I understand that eventloop are not created on child threads, so its complaining of no current event loop. and so, even if i add new event loop -
def _process_worker(call_queue, result_queue, a, b):
try:
import asyncio
loop = asyncio.new_event_loop()
asyncio.set_event_loop(loop)
except Exception as e:
logger.info("eexception {} ".format(e))
with ThreadPoolExecutor(max_workers=8) as executor:
while True:
call_item = call_queue.get(block=True)
if call_item is None:
# Wake up queue management thread
result_queue.put(os.getpid())
return
try:
if 1: # my changes , problem with this code
job_func = functools.partial(call_item.fn, *call_item.args, **call_item.kwargs)
try:
loop.run_in_executor(executor, job_func)
except Exception as e:
logger.info("exception recvd {}".format(e))

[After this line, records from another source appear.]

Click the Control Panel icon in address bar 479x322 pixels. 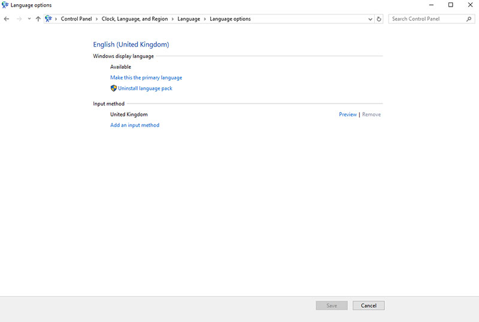tap(48, 19)
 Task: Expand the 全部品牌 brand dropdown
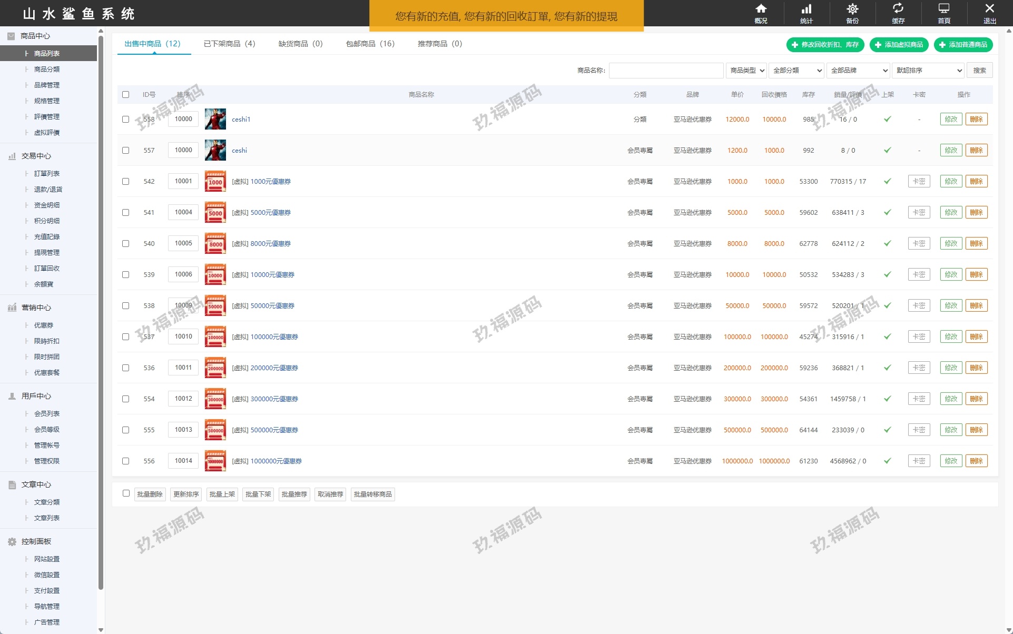(x=858, y=70)
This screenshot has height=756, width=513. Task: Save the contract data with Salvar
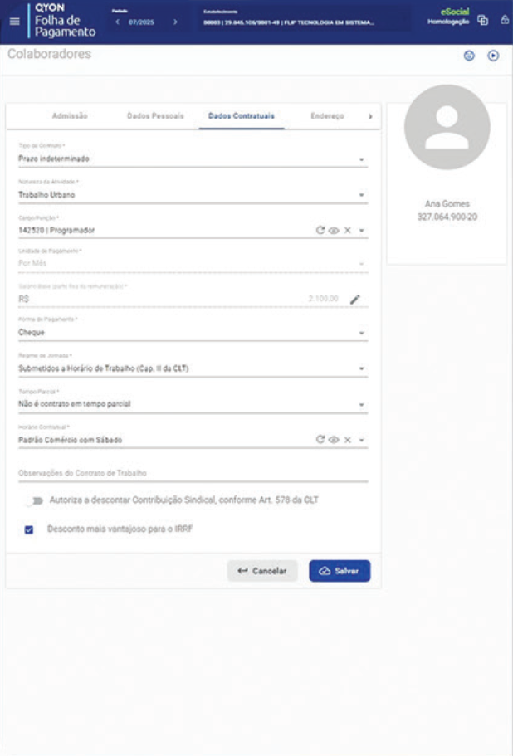coord(340,571)
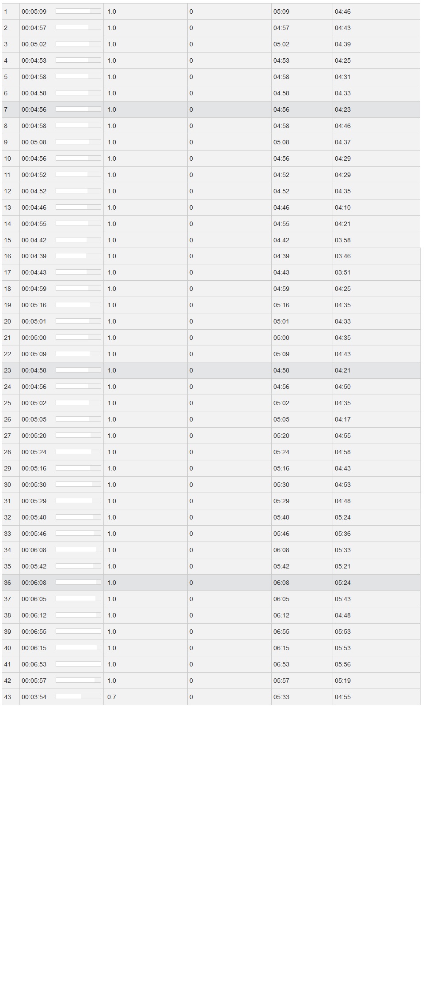The width and height of the screenshot is (440, 1001).
Task: Click the progress bar in lap 7 row
Action: tap(78, 109)
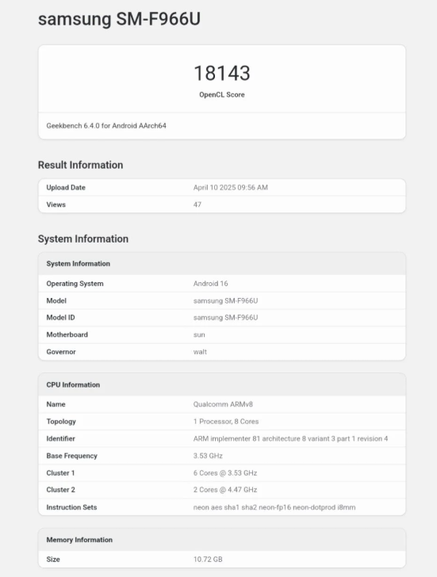Viewport: 437px width, 577px height.
Task: Click Geekbench 6.4.0 for Android AArch64 text
Action: coord(106,125)
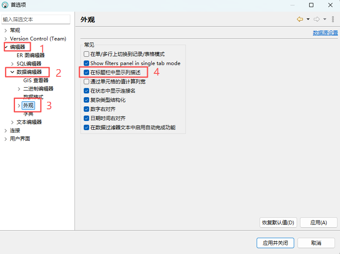This screenshot has width=340, height=254.
Task: Uncheck 在标题栏中显示列描述 option
Action: pos(87,73)
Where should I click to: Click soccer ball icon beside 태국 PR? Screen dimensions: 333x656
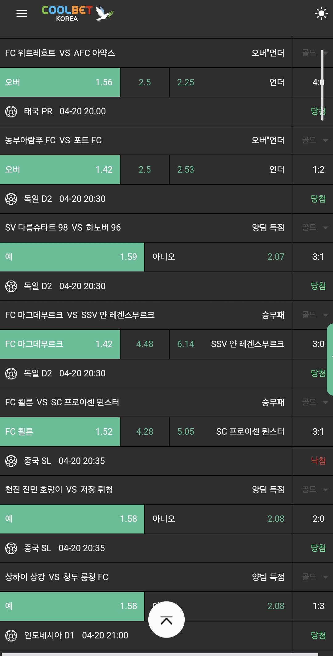click(x=11, y=112)
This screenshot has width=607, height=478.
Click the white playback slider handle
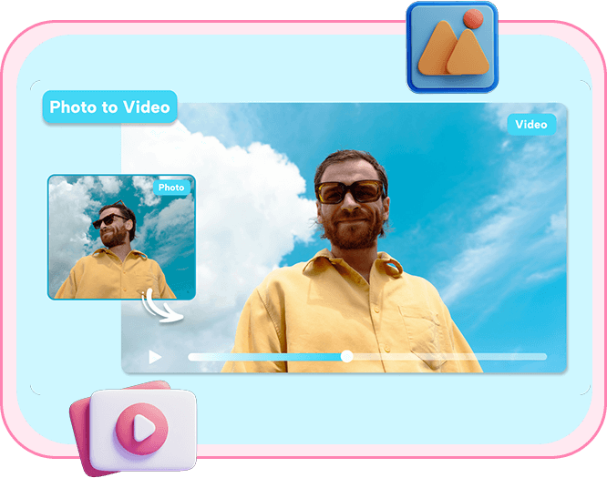point(346,357)
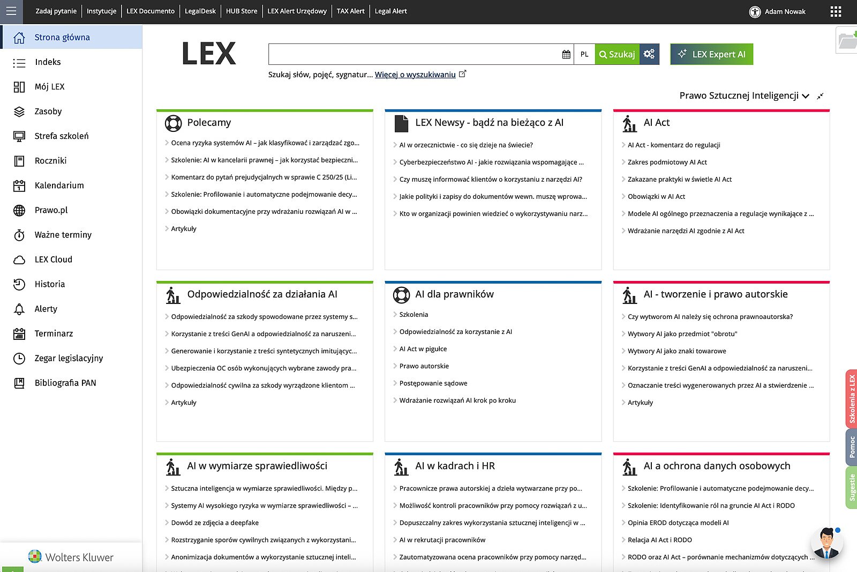Select Zegar legislacyjny from the sidebar
The height and width of the screenshot is (572, 857).
[x=69, y=358]
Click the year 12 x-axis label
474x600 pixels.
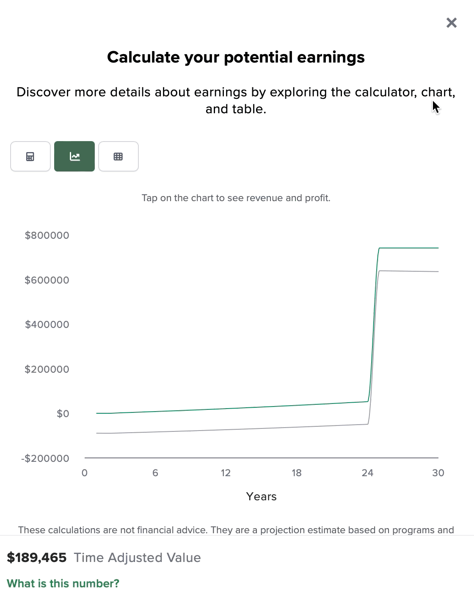click(x=226, y=473)

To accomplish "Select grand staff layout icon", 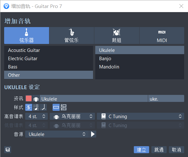I will click(x=63, y=107).
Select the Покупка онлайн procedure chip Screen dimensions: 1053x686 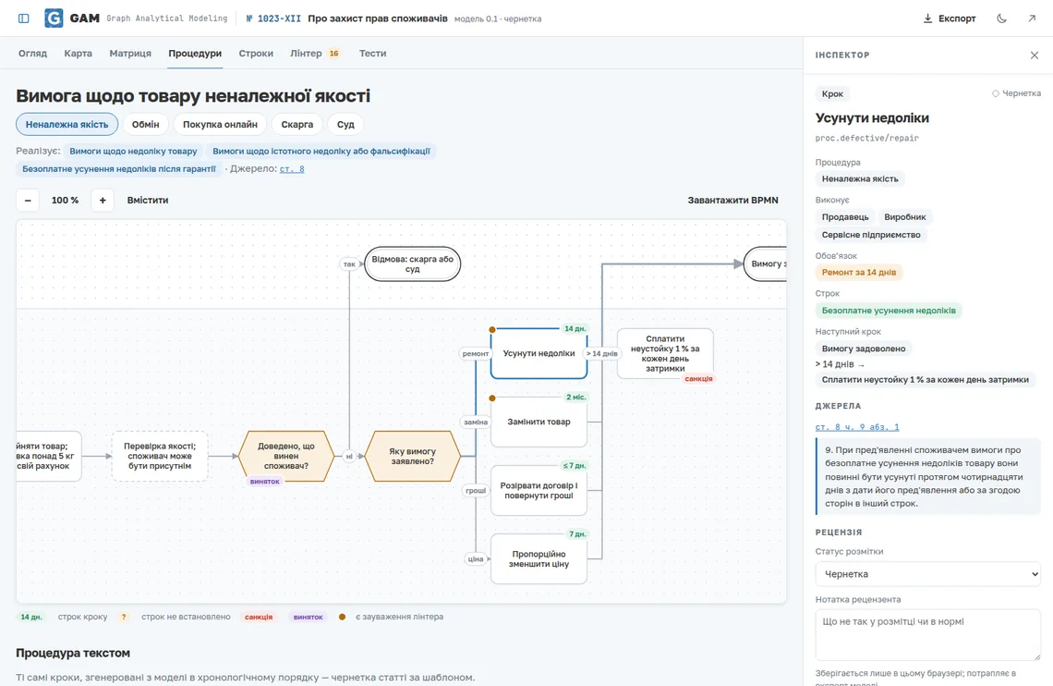tap(220, 124)
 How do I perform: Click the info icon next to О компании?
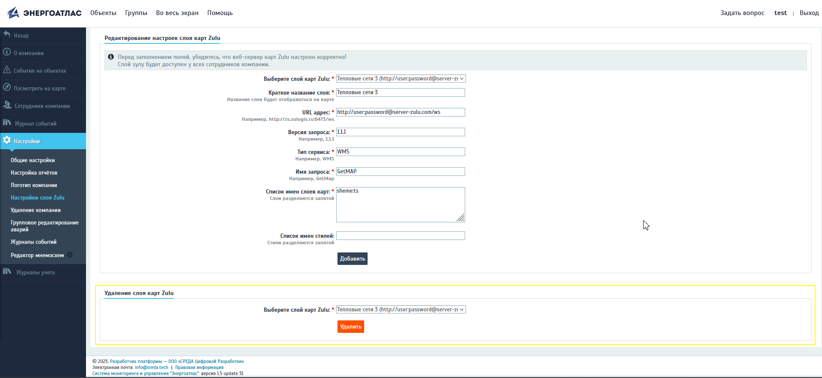[7, 52]
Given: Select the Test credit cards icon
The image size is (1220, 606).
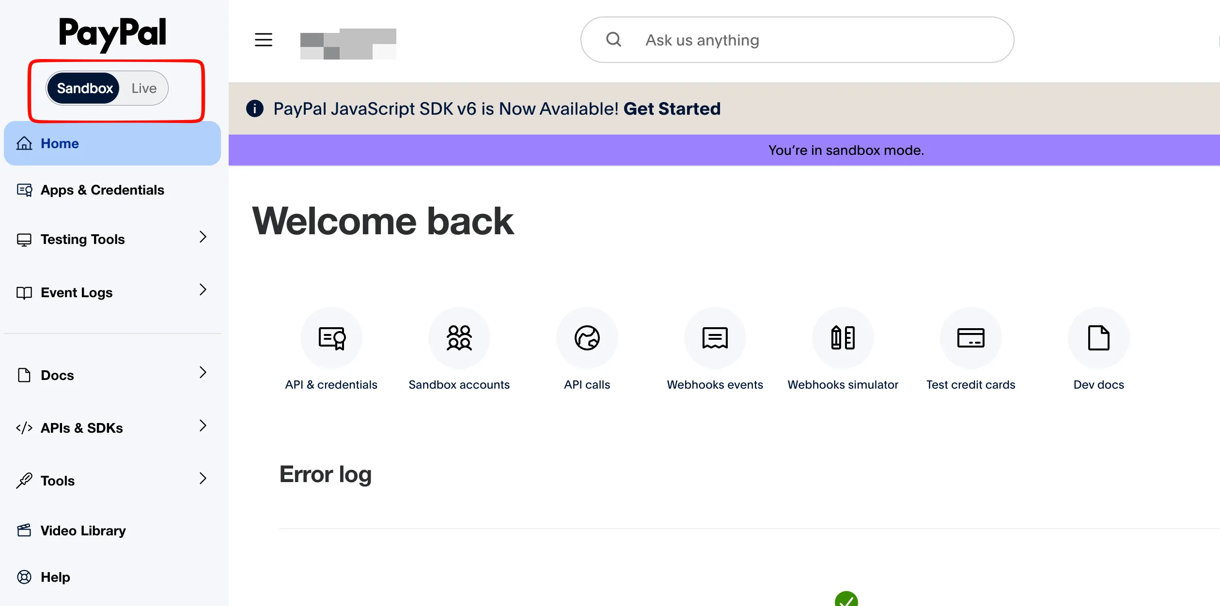Looking at the screenshot, I should pyautogui.click(x=970, y=337).
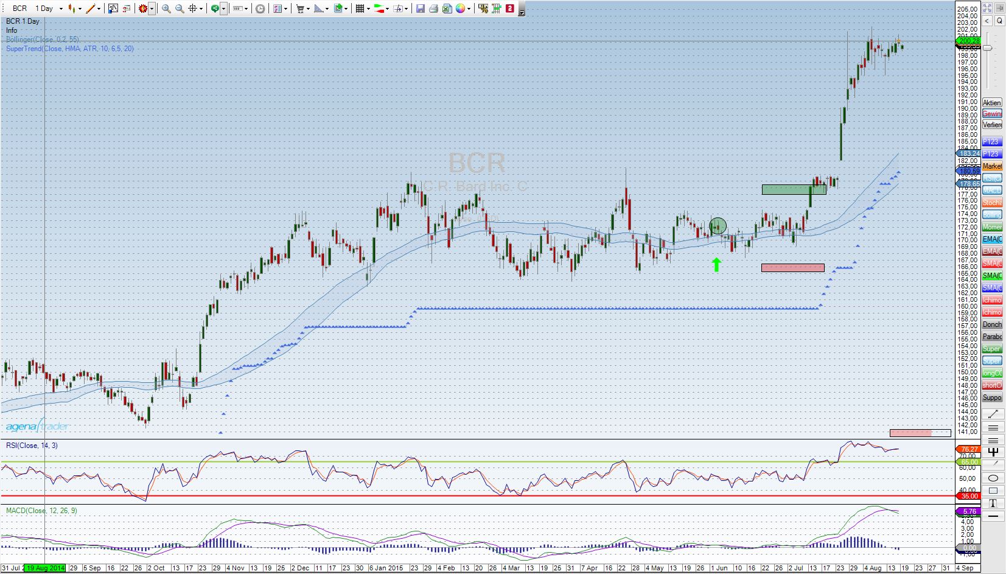Click the floppy disk save icon

(420, 9)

else: # original code with only processpool as in futures process.py
r = call_item.fn(*call_item.args, **call_item.kwargs)
except BaseException as e:
result_queue.put(process_futures._ResultItem(call_item.work_id,
exception=e))
else:
result_queue.put(process_futures._ResultItem(call_item.work_id,
result=r))
I get a new error -
concurrent.futures.process.BrokenProcessPool: A process in the process pool was terminated abruptly while the future was running or pending.
how can i change _process_worker to run the work in a threadpool ? Any suggestions please.